WHAT IS NEEDED =>
Make an exact copy of the lines from the one holding "Task: Click the" through the end of the entries below, both ends kept, and of nothing else. Exclude pictures.

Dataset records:
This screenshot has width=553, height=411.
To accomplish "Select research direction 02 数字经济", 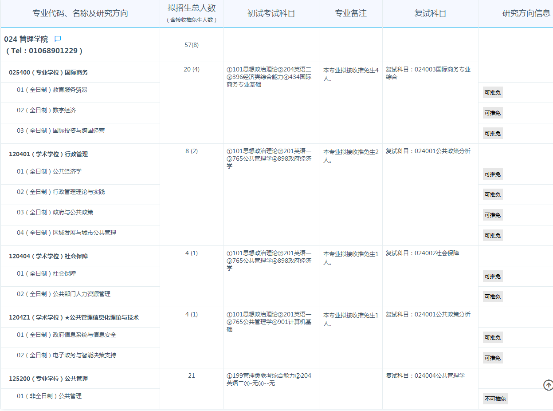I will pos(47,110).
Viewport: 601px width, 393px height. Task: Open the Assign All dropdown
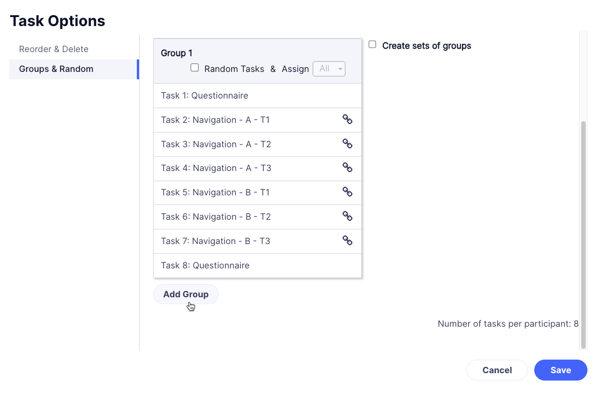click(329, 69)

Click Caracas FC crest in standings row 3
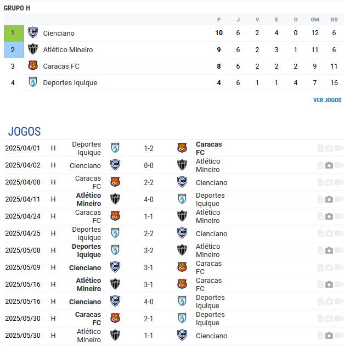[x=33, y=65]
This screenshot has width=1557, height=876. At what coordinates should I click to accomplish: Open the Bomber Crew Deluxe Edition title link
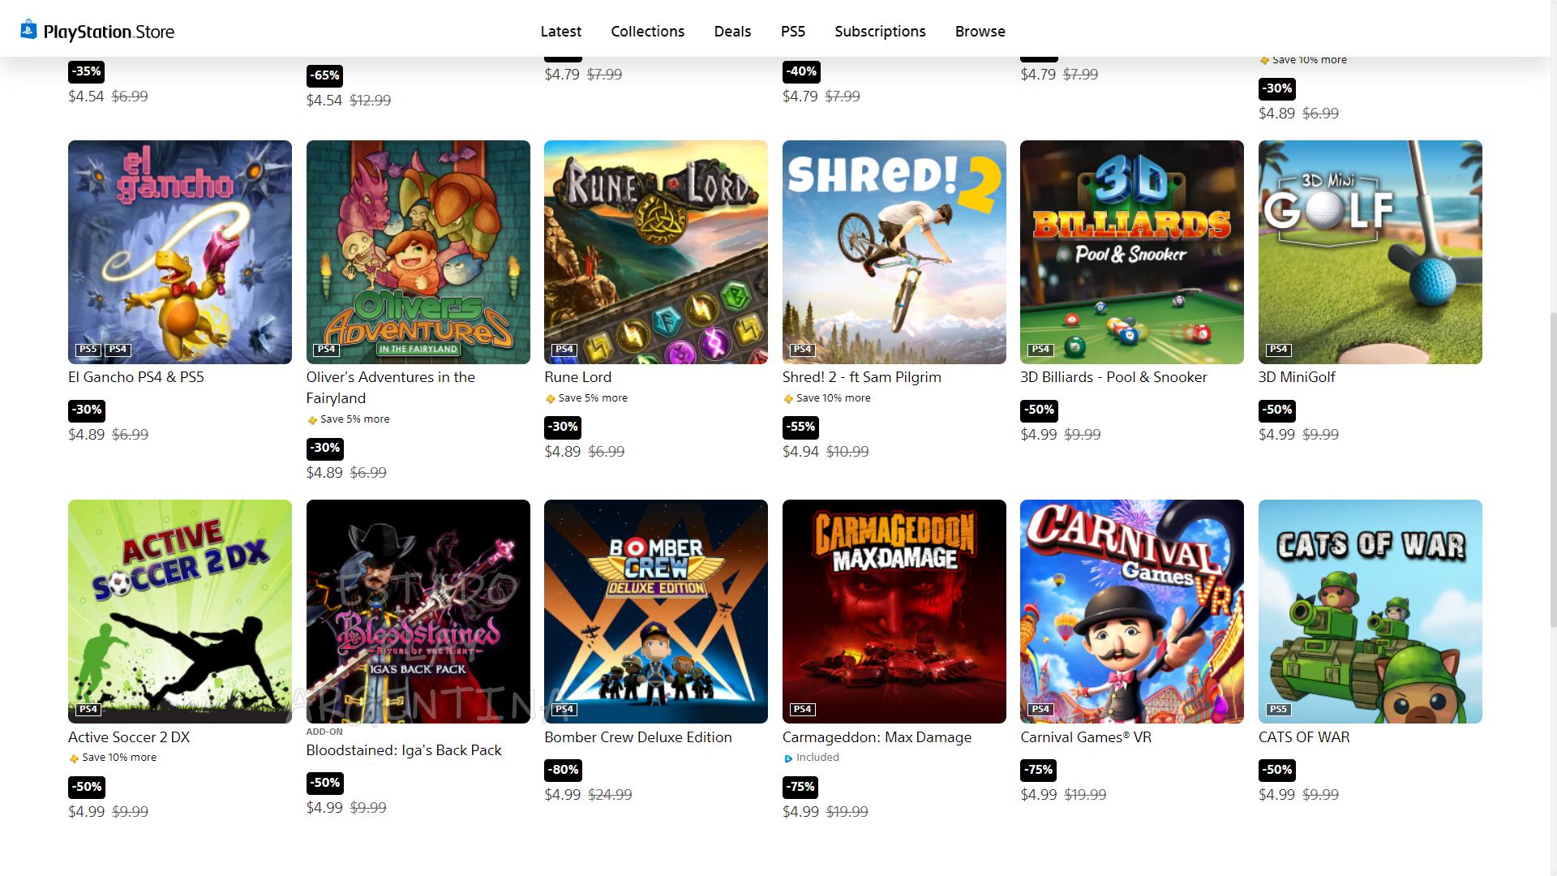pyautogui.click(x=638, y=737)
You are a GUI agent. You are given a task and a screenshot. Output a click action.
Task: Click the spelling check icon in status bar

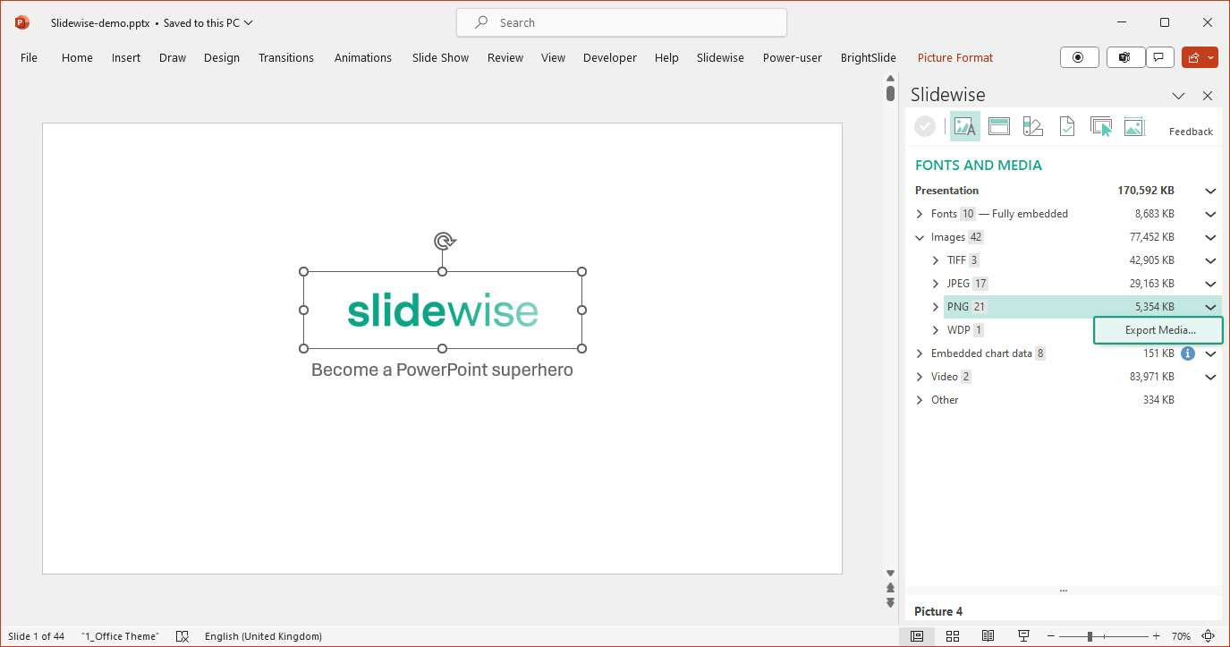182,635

YOUR SOLUTION =>
Task: Click the spelling check icon in status bar

182,635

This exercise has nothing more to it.